What sounds better, however, is becoming growth-agnostic. This must sound insane to someone in the field. But maybe, at times, it is better to take a step back and question one’s assumptions.
We live in a world where growth is said to improve people’s quality of the life. This is a possibility. However, one needs to admit that growth is quite a gross metric, and is not directly linked to desirable outcomes. As a matter of fact, I am sure we can think of many examples of unsustainable, destructive economic growth.
My point is, it really doesn’t have to be this way.
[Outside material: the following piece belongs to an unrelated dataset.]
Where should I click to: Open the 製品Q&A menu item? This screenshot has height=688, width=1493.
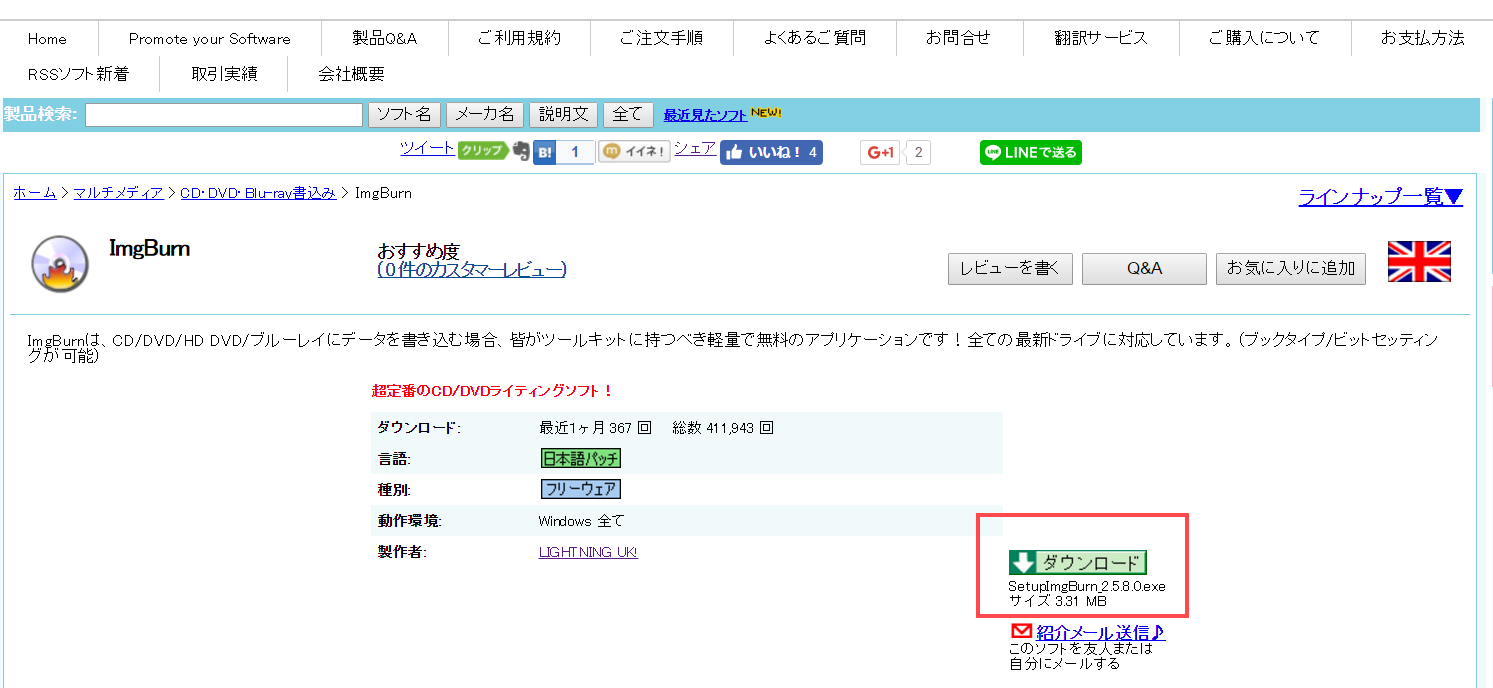pyautogui.click(x=384, y=39)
Our economics models are based on growth. That’s not the only possibility. That’s not a law of the universe. It might still, in the end, be the best thing we can do. But a good first step is realizing that this concept is not inevitable, and it’s not free from scrutiny.
We can build a thriving, distributive, regenrative economy that is growth-agnostic. We can focus on better metrics, implement better policies, be more regenrative and sustainable, whether we grow or not.
See the Connections
Economy belongs to a world of systems. These systems are different in nature, and in purpose. They are the houseold, the commons, the market, the state, the society, the planet. They continuously interact, counteract, distribute, rigenerate.
They are governed by feedback loops, and the loops spread across systems and work in complicated ways.
Home economics is not a rational, all-knowing actor separated from these systems. It’s integral part of them.
Doughnut economics might help us build new first principles for finding solutions in the messy world we lived it. Maybe give it a read.